Reproduce exactly the lines that run from the start of the records below to the line with "The width and height of the screenshot is (445, 586).", inclusive.

Segment Start: RECORDS PROVIDED

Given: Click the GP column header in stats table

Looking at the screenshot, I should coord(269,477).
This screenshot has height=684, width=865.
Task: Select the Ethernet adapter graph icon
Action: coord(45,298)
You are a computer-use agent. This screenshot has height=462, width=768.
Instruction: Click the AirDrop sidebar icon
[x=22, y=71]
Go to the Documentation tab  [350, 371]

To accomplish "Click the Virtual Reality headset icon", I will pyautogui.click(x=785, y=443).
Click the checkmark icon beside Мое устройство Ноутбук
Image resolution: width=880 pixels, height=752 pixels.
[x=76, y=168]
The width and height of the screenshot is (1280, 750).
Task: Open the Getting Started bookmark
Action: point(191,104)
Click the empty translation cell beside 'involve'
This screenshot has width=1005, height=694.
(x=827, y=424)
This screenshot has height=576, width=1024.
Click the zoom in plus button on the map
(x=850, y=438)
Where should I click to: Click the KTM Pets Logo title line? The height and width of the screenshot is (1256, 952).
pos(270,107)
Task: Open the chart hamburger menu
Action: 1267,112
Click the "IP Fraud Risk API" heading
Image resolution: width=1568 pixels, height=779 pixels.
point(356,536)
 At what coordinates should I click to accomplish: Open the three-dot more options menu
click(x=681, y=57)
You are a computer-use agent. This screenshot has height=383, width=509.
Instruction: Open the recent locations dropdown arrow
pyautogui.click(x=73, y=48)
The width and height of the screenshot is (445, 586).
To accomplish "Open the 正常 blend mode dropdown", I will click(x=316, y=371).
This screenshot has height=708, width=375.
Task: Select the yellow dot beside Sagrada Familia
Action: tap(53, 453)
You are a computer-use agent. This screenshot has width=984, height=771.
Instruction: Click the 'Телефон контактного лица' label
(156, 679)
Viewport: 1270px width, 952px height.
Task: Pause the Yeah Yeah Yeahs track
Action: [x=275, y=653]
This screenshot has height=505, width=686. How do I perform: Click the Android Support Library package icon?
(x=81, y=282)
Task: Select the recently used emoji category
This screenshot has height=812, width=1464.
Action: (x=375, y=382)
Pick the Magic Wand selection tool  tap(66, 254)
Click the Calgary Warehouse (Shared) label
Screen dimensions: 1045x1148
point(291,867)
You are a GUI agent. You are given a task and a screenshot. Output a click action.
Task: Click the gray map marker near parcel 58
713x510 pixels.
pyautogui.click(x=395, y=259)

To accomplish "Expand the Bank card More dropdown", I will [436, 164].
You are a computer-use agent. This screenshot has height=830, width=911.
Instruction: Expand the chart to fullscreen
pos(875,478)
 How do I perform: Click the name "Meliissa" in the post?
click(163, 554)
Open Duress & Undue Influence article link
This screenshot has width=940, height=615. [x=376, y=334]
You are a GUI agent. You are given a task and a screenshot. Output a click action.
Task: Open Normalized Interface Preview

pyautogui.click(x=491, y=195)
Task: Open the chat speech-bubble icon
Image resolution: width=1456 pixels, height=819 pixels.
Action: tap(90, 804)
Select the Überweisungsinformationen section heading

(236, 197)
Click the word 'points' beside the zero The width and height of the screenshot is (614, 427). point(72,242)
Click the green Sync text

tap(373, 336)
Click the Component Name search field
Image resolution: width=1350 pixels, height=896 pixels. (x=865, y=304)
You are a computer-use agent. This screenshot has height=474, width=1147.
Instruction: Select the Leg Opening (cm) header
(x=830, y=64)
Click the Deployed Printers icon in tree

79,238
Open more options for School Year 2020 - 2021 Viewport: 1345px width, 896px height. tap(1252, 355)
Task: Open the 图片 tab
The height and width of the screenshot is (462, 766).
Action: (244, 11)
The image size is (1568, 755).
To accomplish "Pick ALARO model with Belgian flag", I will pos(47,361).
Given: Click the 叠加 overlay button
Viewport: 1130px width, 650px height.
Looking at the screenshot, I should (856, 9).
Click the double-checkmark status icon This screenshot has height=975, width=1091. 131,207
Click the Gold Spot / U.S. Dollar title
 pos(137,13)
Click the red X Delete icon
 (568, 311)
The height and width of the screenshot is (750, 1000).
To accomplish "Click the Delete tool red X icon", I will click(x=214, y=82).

Segment End: RECORDS PROVIDED

• [ANSWER BELOW]
Given: Click the GP column header in stats table

Looking at the screenshot, I should coord(269,477).
This screenshot has height=684, width=865.
Task: Select the Ethernet adapter graph icon
Action: coord(45,298)
You are a computer-use agent. This screenshot has height=462, width=768.
Instruction: Click the AirDrop sidebar icon
[x=22, y=71]
Go to the Documentation tab  [350, 371]

To accomplish "Click the Virtual Reality headset icon", I will pyautogui.click(x=785, y=443).
Click the checkmark icon beside Мое устройство Ноутбук
Image resolution: width=880 pixels, height=752 pixels.
[x=76, y=168]
The width and height of the screenshot is (1280, 750).
Task: Open the Getting Started bookmark
Action: point(191,104)
Click the empty translation cell beside 'involve'
This screenshot has width=1005, height=694.
(x=827, y=424)
This screenshot has height=576, width=1024.
Click the zoom in plus button on the map
(x=850, y=438)
Where should I click to: Click the KTM Pets Logo title line? The height and width of the screenshot is (1256, 952).
pos(270,107)
Task: Open the chart hamburger menu
Action: 1267,112
Click the "IP Fraud Risk API" heading
Image resolution: width=1568 pixels, height=779 pixels.
point(356,536)
 At what coordinates should I click to accomplish: Open the three-dot more options menu
click(x=681, y=57)
You are a computer-use agent. This screenshot has height=383, width=509.
Instruction: Open the recent locations dropdown arrow
pyautogui.click(x=73, y=48)
The width and height of the screenshot is (445, 586).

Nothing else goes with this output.